Much has already been written about the effort to vacate the sidewalk outside of BayWalk. St. Petersburg Times Editor of Editorials is already blaming the Gang of Four (Leslie Curran, Jeff Danner, Wengay Newton and Herb Polson for BayWalk’s impending demise:
“When BayWalk is boarded up and completes its transformation from downtown St. Petersburg’s jewel to its biggest eyesore, we will know whom to blame. When Muvico closes and there is not a single movie theater in a city that is supposed to be major league, we will know where to point the finger. And when that blight causes the windows in those shiny new condos to remain dark and other downtown storefronts to close, we will know whom to call for an explanation…”
Mr. Nickens and the other proponents of the sidewalk vacation miss the point. We are all to blame for BayWalk’s demise: every one of the parents who abandoned their children at the complex on Friday and Saturday nights; every one of the unruly tennagers who made BayWalk uncomfortable for all patrons; every one of the politicians, like Rick Baker and Bill Foster and Kathleen Ford, who stood by as BayWalk withered away over the last four years, just like so many of the city’s other landmarks — The Pier, Albert Whitted Airport, Central Avenue, Tropicana Field, Williams Park.
As I said to the City Council during the public forum of Thursday’s vote, this episode is a plague on all of our houses.
But the real reason why this vote failed has nothing to do with protesters or unruly teenagers or Rick Baker. This effort failed because of a lack of understanding of realpolitiks by the St. Petersburg Chamber of Commerce and the business community it represents.
All it would have taken for this vote to pass was, oh, maybe $5,000. That’s right, half a stack of high society would have insured that BayWalk’s $6 million reinvigoration project moved forward. Five large is all it would have taken to save BayWalk.
Because $5,000, give or take, in $250 and $500 contributions to City Council Chair Jeff Danner’s re-election campaign would have all but guaranteed his vote (which would have brought along Curran’s or Paulson’s). The vote to vacate the sidewalk would have passed 7 to 1.
That’s not to say Jeff Danner’s vote was for sale. Far from it! Jeff Danner is an independent leader with unquestioned integrity. His vote on this matter, like any other issue, cannot be bought. But Danner had to wonder why he should carry the water for the business community when few of its prominent members have gotten engaged in the local political process.
If the St. Pete Chamber of Commerce and its allies were serious about winning that vote on Thursday, shouldn’t they have sent a dozen or so of their members, checkbooks in hand, to Danner’s fundraiser on Tuesday? You’re damn right they should have! John Long should have been there. Every member of the board of the St. Pete Chamber should have been there. The small business owners who work out of BayWalk should have been there. Representatives from BayWalk’s new management company, from Muvico, from the banks that hold the notes on the property, from the architects, design and construction firms all set to prosper from BayWalk’s redevelopment should have been there.

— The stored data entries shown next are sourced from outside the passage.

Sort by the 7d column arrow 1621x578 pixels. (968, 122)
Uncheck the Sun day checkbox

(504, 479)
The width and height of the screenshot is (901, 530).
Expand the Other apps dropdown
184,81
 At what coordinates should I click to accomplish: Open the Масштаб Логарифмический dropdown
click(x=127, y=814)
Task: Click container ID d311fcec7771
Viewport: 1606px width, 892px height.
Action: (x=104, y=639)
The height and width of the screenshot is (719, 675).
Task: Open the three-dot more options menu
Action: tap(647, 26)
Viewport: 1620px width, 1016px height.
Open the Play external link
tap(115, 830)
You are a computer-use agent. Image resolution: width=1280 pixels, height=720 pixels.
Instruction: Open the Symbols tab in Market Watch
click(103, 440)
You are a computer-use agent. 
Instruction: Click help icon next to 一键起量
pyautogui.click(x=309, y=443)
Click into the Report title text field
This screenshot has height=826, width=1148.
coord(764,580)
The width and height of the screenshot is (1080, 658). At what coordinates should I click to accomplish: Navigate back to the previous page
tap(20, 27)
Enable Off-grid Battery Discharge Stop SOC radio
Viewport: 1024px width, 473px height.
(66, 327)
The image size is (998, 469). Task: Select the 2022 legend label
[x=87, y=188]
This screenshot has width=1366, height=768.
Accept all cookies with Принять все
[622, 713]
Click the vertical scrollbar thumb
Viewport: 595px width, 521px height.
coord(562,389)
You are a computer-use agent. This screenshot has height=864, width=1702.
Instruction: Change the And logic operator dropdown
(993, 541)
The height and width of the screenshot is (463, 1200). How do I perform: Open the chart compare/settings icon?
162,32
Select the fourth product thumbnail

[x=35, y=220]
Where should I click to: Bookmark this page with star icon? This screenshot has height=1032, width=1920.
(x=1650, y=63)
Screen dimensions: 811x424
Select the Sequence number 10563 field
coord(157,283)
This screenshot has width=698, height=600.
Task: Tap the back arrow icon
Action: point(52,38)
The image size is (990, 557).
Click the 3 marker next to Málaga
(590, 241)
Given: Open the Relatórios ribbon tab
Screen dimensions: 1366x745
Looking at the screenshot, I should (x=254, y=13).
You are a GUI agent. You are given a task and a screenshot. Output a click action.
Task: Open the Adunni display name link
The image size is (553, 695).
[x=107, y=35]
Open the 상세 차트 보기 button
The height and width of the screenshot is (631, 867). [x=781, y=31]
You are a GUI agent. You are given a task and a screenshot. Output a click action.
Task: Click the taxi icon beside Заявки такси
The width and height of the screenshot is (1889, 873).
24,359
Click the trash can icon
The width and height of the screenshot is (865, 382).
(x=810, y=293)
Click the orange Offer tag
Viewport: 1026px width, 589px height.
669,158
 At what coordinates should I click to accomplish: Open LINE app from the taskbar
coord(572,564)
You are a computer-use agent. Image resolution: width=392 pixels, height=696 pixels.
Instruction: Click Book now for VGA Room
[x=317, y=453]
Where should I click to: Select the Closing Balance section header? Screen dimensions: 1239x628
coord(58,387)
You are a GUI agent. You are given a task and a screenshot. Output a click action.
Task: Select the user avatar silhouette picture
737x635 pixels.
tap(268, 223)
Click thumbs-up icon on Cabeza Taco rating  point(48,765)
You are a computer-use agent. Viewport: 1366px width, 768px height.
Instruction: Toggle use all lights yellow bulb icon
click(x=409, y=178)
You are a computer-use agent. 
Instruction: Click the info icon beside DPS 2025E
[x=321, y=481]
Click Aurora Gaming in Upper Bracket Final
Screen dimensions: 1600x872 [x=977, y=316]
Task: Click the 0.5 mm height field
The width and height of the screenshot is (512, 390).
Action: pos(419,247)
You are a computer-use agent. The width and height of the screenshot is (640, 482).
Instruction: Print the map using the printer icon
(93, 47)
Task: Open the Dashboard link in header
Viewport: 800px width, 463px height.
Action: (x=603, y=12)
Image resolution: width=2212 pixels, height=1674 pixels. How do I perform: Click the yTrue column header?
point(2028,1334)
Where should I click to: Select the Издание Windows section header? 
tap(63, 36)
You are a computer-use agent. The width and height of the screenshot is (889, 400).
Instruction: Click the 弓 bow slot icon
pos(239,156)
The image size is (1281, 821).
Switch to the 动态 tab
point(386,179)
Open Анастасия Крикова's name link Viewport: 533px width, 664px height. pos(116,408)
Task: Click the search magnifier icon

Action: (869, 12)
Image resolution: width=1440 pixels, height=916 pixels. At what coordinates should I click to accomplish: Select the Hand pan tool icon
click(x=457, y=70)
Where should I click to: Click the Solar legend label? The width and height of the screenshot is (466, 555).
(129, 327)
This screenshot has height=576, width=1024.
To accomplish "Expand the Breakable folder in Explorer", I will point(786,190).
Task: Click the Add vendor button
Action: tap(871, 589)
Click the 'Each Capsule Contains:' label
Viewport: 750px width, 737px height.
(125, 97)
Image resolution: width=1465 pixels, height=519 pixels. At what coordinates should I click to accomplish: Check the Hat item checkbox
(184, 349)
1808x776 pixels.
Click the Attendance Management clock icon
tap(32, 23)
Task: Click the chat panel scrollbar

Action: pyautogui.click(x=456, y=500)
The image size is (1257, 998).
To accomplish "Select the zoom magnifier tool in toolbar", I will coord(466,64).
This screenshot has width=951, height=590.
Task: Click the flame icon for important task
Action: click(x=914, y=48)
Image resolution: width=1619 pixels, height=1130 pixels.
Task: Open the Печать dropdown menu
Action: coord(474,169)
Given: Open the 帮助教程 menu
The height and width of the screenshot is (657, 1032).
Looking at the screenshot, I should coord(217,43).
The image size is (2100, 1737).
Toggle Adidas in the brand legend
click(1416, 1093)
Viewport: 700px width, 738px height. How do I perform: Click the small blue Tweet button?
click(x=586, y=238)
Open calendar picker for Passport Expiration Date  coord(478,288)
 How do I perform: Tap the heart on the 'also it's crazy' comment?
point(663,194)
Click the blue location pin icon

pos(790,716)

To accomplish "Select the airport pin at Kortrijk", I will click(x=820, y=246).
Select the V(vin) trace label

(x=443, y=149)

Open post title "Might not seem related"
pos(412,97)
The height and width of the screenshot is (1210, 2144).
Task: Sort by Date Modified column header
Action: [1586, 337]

Every single person who spoke for BayWalk at the public forum should have been at Jeff Danner’s fundraiser. Just as they some of them should be at events for Leslie Curran and Karl Nurse and Steve Kornell and Angela Rouson and Steve Corsetti and Jim Kennedy. And they don’t have to contribute. This isn’t about money buying votes. It’s about people with money getting involved in the political process. It’s embarrassing that Jeff Danner and Leslie Curran have raised only a few thousand dollars for campaigns in a city of 240,000.
Instead none of leaders of the business community bothered to show up at a fundraiser for the Chairman of the City Council? And they wonder why this vote failed?
If this were Tampa, Orlando or, God forbid, Miami, the John Long of those cities would be hosting the fundraiser for the Jeff Danner of those cities.
Actually, The St. Pete Chamber of Commerce and its allies seem to be inept when it comes to political matters. It took their public affairs staffer, Jesssica Eilerman, four days (after she contacted the candidates) to distribute a media release about which candidates the St. Pete Chamber endorsed in this year’s elections.
The St. Pete Chamber’s political ineffectiveness is emblematic of the larger issue of the business community’s failure to mount successful local campaigns. In 2007, outsider Bill Dudley beat Chamber fave Ed Montanari for a seat on the City Council.
And don’t even get me started on the baseball team handling of its effort to get a new stadium. When they launched their effort to build a stadium on the waterfront, the Tampa Bay Rays dropped the ball in organizing a local, public relations campaign. I mean, what is $1 million in local PR work compared to getting approval for a billion dollar stadium?
Or as Thursday’s vote demonstrates, what would a few thousand dollars matter compared to $6 million in redevelopment work? The St. Pete Chamber and the business community it represents is both penny and pound foolish.